The company's latest findings forecast just a 2% annual growth in telecom SP revenues between 2012 and 2018.
Reasons for the decline can be attributed to carriers struggling with increased over-the-top (OTT) competition, end users who are more interested in buying devices and apps than services, and limited customer appetite for usage-sensitive billing.
“Service providers will keep a tight rein on their capex budgets, but they do need to spend heavily on technology – both their customers and the competition demand this.
"What’s changing is that operators are more smartly attacking their operating expense (opex) budgets, which opens new opportunities for vendors.
“However, to take full advantage of this growth opportunity, it’s crucial that vendors have a true understanding of telco opex – something, which until now has been complicated by the lack of granularity and consistency in carrier financial reporting, amongst other barriers
“If you’re an operator, this is a huge cost that needs to be managed.

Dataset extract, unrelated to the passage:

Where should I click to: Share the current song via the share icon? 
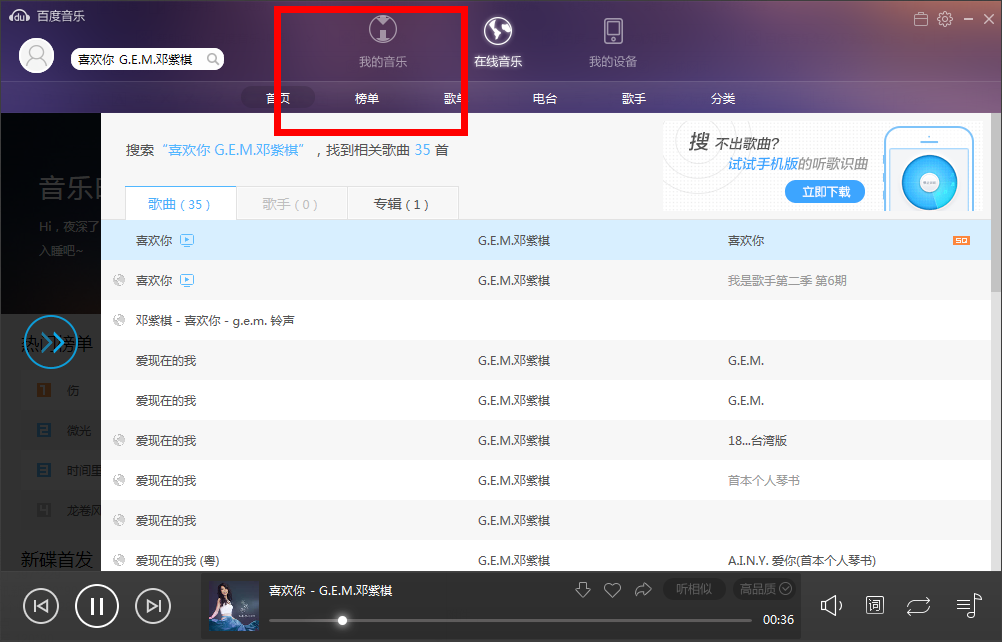(643, 589)
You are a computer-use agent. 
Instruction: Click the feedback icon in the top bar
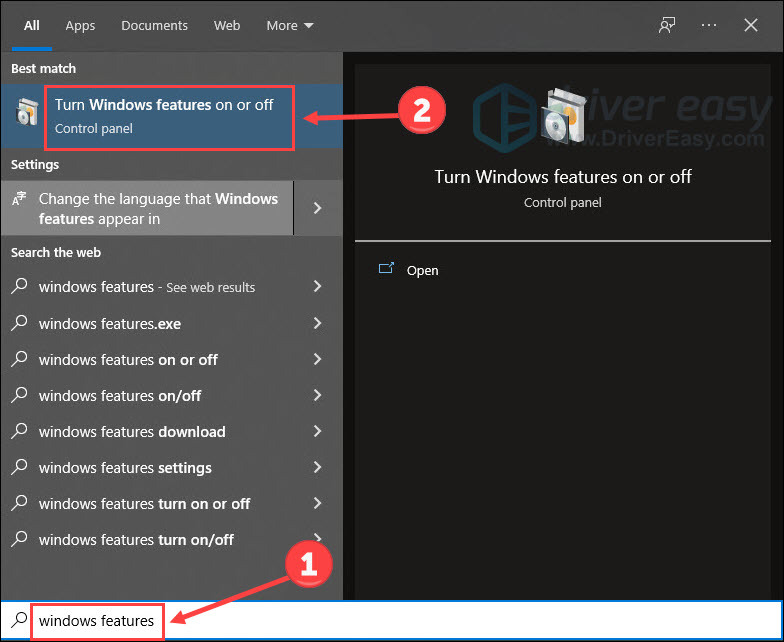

"As operators look to lower operating risks and their cost bases, one option is additional services projects that involve the transfer of employees.”
However, to meet operators’ needs vendors will have to develop far more complex solutions for carriers than in the past according to Walker, who says:
“While services projects don’t come with guarantees of profitability, there is clearly some upside for vendors as carriers look to outsource more of their operations.
"As telcos explore this, vendors need to be creative and aggressive about winning the business – but should not forget to protect themselves."